### Data excerpts
● ● ●

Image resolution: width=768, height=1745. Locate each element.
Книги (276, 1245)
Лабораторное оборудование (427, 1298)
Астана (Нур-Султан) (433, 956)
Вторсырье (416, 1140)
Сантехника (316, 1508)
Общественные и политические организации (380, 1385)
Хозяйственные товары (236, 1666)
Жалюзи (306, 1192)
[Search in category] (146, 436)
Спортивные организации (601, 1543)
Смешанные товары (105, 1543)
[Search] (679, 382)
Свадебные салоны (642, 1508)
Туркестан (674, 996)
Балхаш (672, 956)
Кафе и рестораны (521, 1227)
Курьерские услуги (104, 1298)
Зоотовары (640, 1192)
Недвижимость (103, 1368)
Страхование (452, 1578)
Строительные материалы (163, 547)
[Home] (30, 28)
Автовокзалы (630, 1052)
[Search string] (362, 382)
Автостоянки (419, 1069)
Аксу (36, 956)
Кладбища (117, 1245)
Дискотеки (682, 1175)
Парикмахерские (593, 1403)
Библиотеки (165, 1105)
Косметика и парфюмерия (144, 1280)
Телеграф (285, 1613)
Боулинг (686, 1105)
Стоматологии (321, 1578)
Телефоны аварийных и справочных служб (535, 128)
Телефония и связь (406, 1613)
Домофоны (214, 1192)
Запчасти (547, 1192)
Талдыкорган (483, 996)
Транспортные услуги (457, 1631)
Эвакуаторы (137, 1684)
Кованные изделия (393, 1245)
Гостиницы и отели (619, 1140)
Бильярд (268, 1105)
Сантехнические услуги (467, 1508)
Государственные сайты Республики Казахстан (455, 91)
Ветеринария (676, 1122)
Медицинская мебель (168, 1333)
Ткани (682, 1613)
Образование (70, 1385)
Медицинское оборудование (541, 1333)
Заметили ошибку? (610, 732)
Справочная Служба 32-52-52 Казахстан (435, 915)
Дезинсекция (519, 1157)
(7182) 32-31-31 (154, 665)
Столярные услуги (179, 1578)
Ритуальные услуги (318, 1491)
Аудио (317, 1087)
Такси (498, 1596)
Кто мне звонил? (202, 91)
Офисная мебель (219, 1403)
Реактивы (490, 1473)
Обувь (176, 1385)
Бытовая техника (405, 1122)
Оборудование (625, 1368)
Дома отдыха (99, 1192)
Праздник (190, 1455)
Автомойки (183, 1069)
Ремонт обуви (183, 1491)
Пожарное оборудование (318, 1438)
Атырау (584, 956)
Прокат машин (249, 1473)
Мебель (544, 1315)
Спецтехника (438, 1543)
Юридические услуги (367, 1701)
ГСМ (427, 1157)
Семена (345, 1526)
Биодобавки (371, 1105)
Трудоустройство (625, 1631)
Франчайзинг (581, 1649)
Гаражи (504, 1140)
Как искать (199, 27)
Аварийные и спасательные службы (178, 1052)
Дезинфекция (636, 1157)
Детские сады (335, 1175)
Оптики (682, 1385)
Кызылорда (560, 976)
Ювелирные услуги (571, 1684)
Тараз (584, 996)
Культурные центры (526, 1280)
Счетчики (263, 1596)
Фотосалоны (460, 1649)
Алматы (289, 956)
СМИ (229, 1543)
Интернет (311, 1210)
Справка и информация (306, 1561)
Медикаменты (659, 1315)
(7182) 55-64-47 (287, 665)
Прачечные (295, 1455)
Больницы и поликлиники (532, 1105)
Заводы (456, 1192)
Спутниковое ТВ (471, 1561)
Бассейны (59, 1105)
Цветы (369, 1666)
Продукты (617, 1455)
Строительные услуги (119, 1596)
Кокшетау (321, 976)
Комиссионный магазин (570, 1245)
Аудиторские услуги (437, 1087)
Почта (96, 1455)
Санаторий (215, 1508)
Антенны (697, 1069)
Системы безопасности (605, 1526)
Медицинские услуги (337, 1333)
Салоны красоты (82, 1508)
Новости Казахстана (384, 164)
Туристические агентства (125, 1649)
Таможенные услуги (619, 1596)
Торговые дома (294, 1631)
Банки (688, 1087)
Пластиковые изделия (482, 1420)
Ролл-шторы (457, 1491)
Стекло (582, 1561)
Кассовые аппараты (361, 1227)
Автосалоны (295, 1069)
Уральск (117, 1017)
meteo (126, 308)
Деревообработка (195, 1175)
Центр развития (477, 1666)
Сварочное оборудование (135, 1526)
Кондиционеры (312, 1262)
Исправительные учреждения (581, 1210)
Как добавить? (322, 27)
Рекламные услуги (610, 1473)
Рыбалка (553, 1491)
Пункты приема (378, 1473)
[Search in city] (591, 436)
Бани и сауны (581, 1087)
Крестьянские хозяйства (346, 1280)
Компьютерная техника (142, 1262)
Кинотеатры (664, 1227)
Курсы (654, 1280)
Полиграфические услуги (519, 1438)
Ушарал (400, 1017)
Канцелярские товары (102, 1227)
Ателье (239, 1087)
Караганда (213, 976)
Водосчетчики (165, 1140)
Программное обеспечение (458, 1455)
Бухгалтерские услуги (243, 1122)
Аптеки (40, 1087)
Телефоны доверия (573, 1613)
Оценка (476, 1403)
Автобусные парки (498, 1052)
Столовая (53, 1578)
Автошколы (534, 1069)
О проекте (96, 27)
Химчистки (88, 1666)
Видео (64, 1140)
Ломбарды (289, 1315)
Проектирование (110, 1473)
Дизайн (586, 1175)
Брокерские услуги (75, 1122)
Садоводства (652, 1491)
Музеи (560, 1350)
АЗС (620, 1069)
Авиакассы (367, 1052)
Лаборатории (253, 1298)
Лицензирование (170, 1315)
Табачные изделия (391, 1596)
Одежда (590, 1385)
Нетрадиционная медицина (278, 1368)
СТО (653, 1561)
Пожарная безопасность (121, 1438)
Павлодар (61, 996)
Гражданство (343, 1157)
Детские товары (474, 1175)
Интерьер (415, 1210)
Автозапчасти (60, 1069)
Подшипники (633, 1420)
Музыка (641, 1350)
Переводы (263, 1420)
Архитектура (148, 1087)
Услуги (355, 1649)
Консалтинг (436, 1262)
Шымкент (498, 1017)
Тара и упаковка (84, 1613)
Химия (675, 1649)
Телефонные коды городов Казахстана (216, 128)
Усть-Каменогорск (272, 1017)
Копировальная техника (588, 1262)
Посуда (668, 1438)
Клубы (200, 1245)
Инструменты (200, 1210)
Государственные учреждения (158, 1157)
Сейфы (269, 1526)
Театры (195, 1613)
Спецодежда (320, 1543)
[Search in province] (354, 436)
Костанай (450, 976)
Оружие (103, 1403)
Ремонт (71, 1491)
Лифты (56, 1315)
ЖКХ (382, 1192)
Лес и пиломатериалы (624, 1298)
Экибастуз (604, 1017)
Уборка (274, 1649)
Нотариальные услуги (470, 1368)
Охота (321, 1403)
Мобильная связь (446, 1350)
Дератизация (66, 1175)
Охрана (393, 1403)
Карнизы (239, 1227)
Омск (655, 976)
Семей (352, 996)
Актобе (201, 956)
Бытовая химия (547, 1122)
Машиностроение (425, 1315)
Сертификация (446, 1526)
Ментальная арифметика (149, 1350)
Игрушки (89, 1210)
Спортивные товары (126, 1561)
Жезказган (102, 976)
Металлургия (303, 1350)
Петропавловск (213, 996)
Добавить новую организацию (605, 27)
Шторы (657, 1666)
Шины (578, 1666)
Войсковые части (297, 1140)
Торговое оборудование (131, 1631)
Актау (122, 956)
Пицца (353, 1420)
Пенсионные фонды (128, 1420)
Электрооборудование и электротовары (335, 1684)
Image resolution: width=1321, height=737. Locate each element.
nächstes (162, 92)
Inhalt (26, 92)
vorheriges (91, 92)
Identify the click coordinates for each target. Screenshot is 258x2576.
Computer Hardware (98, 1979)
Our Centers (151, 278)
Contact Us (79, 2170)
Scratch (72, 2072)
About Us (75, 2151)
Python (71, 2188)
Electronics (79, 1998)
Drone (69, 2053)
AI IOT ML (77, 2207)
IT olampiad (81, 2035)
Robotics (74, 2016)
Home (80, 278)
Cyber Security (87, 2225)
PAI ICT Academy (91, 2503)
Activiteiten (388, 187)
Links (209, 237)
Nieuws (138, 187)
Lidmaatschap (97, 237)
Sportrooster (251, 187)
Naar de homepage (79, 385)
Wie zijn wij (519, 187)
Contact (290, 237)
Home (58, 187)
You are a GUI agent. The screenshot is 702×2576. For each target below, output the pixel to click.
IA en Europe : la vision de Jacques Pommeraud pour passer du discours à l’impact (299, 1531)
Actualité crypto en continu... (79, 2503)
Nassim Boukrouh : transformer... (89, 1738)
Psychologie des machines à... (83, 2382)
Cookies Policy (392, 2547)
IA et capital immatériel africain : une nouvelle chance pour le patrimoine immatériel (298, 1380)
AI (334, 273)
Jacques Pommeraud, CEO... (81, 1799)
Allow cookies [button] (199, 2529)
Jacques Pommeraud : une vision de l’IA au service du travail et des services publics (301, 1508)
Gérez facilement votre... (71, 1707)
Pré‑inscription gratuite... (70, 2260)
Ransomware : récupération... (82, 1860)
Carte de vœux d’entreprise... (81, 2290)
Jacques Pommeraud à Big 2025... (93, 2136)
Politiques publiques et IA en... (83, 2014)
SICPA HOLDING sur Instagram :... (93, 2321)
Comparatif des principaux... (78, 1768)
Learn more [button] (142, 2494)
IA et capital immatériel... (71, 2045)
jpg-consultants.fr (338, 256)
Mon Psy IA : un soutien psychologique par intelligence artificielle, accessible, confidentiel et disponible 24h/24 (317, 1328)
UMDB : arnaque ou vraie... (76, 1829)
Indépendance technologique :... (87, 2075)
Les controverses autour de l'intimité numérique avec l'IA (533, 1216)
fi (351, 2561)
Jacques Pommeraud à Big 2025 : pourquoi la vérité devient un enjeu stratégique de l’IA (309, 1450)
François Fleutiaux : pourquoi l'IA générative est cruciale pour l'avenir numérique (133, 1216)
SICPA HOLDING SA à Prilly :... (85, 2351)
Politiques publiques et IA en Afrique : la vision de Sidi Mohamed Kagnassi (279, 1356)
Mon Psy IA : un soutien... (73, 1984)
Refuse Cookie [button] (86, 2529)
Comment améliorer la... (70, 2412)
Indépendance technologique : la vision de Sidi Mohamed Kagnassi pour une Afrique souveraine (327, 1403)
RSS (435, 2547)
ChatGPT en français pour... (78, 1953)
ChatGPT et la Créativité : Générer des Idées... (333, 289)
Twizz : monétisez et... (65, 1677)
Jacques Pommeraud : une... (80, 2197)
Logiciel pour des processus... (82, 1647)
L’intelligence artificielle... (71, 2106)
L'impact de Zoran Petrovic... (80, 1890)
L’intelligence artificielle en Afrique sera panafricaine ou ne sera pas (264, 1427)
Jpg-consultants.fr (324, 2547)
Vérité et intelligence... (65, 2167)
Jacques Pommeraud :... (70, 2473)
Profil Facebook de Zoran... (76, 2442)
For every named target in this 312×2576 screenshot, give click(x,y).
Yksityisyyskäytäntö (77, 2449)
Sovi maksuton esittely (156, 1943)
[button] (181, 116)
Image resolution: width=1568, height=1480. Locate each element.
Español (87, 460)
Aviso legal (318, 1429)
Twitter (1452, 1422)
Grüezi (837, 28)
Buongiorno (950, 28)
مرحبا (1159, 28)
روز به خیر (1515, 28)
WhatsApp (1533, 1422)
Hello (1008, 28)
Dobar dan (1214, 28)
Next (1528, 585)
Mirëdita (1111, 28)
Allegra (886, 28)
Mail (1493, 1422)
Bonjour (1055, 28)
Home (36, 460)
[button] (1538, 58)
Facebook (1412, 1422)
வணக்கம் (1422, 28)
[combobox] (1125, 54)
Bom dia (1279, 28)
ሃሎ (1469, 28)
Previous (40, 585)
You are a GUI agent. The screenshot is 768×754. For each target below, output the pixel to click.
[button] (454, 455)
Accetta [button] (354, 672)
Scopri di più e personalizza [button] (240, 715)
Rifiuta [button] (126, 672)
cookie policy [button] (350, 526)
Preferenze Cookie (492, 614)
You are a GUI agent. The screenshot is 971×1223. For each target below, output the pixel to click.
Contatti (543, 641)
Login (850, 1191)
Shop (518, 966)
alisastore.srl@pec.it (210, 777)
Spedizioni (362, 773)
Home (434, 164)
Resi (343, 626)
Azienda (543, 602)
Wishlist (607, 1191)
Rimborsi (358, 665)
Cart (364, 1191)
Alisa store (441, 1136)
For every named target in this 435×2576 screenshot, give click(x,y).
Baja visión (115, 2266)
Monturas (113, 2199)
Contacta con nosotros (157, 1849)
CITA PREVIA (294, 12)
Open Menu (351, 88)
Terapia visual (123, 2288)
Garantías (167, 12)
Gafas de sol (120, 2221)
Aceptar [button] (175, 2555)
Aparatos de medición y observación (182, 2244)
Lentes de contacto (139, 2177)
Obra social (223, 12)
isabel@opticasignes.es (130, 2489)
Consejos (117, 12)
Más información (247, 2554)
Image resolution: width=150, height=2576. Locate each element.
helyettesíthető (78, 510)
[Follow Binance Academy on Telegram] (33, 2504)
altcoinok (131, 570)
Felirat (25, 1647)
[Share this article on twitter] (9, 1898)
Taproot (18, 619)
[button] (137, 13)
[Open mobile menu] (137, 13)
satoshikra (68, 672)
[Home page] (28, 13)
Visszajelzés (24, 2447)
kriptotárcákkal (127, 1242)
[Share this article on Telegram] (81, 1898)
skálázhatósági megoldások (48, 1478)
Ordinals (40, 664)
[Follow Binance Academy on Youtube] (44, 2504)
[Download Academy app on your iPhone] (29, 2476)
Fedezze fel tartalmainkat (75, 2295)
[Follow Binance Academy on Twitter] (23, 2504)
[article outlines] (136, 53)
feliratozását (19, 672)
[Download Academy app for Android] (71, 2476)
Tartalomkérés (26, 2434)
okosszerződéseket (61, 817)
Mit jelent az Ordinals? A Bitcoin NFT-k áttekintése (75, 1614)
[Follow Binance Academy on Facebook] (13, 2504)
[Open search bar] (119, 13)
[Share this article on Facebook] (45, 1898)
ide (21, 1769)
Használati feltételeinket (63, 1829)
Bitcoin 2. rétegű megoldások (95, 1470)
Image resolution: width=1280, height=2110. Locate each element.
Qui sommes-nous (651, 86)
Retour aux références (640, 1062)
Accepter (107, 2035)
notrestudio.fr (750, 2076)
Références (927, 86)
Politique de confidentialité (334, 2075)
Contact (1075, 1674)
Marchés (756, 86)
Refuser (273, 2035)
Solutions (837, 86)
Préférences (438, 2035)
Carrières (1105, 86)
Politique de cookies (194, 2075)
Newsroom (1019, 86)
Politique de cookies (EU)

● ● ●

### Task statement
Render the records from the line containing "Государственные сайты Республики" to the line containing "Биодобавки (371, 1105)", both included, as a JSON list of strings with one string per line.

### Answer in full
[
  "Государственные сайты Республики Казахстан (455, 91)",
  "Ветеринария (676, 1122)",
  "Медицинская мебель (168, 1333)",
  "Ткани (682, 1613)",
  "Образование (70, 1385)",
  "Медицинское оборудование (541, 1333)",
  "Заметили ошибку? (610, 732)",
  "Справочная Служба 32-52-52 Казахстан (435, 915)",
  "Дезинсекция (519, 1157)",
  "(7182) 32-31-31 (154, 665)",
  "Столярные услуги (179, 1578)",
  "Ритуальные услуги (318, 1491)",
  "Аудио (317, 1087)",
  "Такси (498, 1596)",
  "Кто мне звонил? (202, 91)",
  "Офисная мебель (219, 1403)",
  "Реактивы (490, 1473)",
  "Обувь (176, 1385)",
  "Бытовая техника (405, 1122)",
  "Оборудование (625, 1368)",
  "Дома отдыха (99, 1192)",
  "Праздник (190, 1455)",
  "Автомойки (183, 1069)",
  "Ремонт обуви (183, 1491)",
  "Пожарное оборудование (318, 1438)",
  "Атырау (584, 956)",
  "Прокат машин (249, 1473)",
  "Мебель (544, 1315)",
  "Спецтехника (438, 1543)",
  "Юридические услуги (367, 1701)",
  "ГСМ (427, 1157)",
  "Семена (345, 1526)",
  "Биодобавки (371, 1105)"
]